New Emotional Support Animal Laws
States Lead Efforts to Curtail Rampant Abuse of Emotional Support Animal Requests
A lack of clarity in the federal law governing reasonable accommodation requests for assistance animals (covering both service animals and emotional support animals) creates a loophole for bad actors to abuse the system. The most common cases of misuse involve requests for an emotional support animal, where the resident obtains documentation on demand from online providers. These providers often do not have a bona fide professional relationship with the individual.

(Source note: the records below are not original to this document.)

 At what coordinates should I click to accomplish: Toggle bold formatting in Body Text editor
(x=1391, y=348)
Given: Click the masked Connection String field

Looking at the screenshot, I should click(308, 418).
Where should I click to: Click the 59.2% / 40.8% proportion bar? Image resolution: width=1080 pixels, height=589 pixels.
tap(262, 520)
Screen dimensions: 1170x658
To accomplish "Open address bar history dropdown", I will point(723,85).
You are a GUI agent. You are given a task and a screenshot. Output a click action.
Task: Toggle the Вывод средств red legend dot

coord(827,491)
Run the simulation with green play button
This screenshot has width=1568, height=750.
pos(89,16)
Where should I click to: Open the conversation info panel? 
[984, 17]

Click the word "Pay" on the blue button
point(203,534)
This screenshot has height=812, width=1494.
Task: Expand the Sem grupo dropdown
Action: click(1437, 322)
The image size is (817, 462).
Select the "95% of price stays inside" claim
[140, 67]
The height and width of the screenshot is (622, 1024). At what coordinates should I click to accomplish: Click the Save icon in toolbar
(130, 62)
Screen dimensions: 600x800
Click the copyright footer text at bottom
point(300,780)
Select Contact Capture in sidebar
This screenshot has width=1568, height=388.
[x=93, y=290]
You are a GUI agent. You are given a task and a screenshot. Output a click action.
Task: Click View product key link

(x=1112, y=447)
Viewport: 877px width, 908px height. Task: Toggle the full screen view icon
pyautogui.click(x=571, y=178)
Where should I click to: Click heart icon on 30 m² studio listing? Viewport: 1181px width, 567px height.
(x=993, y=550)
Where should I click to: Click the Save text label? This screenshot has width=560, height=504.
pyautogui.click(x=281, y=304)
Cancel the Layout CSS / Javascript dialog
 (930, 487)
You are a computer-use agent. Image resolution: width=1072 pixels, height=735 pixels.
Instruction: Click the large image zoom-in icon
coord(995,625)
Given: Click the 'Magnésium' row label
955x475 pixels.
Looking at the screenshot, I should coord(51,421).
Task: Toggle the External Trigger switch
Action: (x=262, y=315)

According to the New Yorker, no government agency keeps track of the number of reasonable accommodation requests for animals. The National Service Animal Registry (NSAR), a private commercial enterprise that sells certificates, vests and badges for helper animals, signed up 2,400 animals in 2011. In 2013, it registered 11,000. As of March 20, 2018, NSAR has registered 182,030 service and emotional support animals. To put this figure into perspective, NAA is aware of more than 20 websites or online providers, including NSAR, that offer documentation to their customers in exchange for a fee.
Some residents use the law to avoid paying pet rent or fees, or to circumvent breed restrictions or no-pet policies, and with the required documentation so readily available on the internet, owners and operators are seeing a significant increase in requests. These practices undermine the intent of the Fair Housing Act to help disabled persons who truly need an emotional support animal, and it also imposes an unfair burden on property owners and managers.
While policymakers continue to work on a federal solution, owners and operators are beginning to see action at the state level.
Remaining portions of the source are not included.